Öte yandan tüm bu çerçevede atılması gereken adımlar var. Öncelikle cezaevlerinde olan siyasetçilerin, gazetecilerin, belediye başkanlarının, hak savunucularının, son olarak HDK soruşturması kapsamında tutuklanmış olanların serbest bırakılması, kayyımların durdurulması ve görevden alınarak yerlerine kayyım atanan bütün belediye eş başkanlarının görevlerine dönmelerinin sağlanması, yani gasp edilen haklarının iadesi, anadilinde eğitim hakkının önündeki engellerin kaldırılması… Haksız hukuksuz bir biçimde üniversitelerinden atılmış olan barış akademisyenlerinin tüm haklarının iade edilerek görevlerine dönmelerinin sağlanması. Bu hukuksuzluğun yaşamına son vermeye giden sonuçlar doğurmuş olduğu da unutulmasın.
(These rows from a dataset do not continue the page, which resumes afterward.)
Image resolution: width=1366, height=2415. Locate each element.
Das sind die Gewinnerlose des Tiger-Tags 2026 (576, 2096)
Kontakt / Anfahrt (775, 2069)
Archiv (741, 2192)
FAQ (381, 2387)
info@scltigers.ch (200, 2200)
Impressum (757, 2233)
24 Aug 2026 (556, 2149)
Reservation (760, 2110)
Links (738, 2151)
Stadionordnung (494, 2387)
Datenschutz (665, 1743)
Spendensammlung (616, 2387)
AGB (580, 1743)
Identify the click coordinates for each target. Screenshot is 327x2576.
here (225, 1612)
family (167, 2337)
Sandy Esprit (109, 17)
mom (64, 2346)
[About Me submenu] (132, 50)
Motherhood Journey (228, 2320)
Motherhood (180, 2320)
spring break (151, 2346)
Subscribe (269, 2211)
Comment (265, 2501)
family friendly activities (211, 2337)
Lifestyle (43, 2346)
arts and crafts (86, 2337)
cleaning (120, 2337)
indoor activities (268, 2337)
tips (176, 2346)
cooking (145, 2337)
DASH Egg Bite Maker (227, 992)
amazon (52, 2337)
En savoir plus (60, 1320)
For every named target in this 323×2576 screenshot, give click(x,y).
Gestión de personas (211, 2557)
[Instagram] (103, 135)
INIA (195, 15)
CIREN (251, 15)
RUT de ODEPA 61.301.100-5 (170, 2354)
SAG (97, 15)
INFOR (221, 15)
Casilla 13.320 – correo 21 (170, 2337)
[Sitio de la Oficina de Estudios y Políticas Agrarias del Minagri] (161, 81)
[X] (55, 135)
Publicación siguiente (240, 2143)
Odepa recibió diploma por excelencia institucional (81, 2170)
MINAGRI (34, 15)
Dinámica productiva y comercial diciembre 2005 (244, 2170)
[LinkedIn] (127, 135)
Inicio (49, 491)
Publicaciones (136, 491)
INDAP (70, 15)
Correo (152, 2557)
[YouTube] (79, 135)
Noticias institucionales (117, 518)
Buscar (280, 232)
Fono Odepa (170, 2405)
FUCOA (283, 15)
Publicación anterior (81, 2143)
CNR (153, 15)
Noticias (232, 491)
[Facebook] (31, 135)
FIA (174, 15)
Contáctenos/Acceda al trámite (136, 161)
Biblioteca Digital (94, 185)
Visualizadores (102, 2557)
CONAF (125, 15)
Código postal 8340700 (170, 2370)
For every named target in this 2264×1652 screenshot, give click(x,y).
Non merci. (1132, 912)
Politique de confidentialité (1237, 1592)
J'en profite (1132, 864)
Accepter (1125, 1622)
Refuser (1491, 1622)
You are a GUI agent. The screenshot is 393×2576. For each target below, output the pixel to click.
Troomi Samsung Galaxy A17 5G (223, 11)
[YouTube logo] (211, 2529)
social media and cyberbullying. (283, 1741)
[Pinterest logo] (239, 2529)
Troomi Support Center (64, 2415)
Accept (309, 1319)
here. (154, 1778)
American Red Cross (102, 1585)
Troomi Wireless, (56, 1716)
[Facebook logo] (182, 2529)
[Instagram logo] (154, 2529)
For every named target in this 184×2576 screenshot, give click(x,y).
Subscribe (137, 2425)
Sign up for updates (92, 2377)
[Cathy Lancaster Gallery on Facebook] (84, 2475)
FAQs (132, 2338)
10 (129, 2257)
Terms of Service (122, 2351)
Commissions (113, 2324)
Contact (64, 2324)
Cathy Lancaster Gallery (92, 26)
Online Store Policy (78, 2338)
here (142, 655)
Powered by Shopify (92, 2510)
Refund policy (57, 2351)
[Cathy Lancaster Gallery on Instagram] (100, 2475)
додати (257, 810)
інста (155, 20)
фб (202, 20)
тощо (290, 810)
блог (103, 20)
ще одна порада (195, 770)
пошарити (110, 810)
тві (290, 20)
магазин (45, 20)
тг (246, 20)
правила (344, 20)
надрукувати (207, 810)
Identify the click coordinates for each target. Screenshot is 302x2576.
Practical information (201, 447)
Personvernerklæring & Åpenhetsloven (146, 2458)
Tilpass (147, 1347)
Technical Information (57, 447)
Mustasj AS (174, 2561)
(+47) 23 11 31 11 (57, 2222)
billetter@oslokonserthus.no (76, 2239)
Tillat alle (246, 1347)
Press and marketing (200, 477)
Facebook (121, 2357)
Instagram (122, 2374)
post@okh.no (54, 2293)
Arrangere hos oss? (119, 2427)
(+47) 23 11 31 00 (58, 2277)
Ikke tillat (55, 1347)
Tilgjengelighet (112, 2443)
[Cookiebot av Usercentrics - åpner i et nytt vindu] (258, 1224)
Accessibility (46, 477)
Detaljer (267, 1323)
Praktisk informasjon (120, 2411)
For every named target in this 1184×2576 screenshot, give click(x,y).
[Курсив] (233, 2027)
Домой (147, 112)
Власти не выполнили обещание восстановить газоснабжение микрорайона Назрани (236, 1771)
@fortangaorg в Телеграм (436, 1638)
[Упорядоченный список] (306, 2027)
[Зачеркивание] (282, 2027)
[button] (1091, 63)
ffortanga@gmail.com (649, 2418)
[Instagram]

Elbette, Kürt meselesinin demokratik ve halkçı çözümü açısından, sorunun eşit yurttaşlık temelinde çözülebilmesi bakımından atılması gereken adımlar var. Ama bu saydıklarımız en azından başlangıç açısından atılan ilk adımlar olabilir.”
EMEK VE DEMOKRASİ GÜÇLERİ BARIŞTAN YANA TARAF OLMALI
Aslan emek ve demokrasi güçlerinin barış için kaçınılmaz olarak taraf olması gerektiğini de belirtiyor: “Dünya tarihi, barışın da demokrasinin de bir mücadele ile kazanılabildiğini ve kazanıldıktan sonra da yine mücadele ile korunabildiğini gösteriyor. Yani sadece kazanmak da yetmiyor, kazanılmış bir barıştan geriye düşmemek için de bir mücadele gerekiyor. Emperyalist ve kapitalist devletlerin silah tekelleriyle iç içe geçmiş olduğunu, derin bir çıkar ortaklığı içinde bulunduğunu biliyoruz. Tüm bunlar emek ve demokrasi güçlerinin, barışın tarafı olarak mücadele etmesinin kaçınılmazlığını gösteriyor.
İçinden geçilen süreci coşkulu biçimde destek verenler olduğu gibi, farklı düzeylerde eleştirel yaklaşanların olması da politikanın doğal sonucudur. Ancak, tarih önünde kendisini barış konusunda sorumlu sayanların sadece eleştirmekle yetinemeyeceği açıktır.”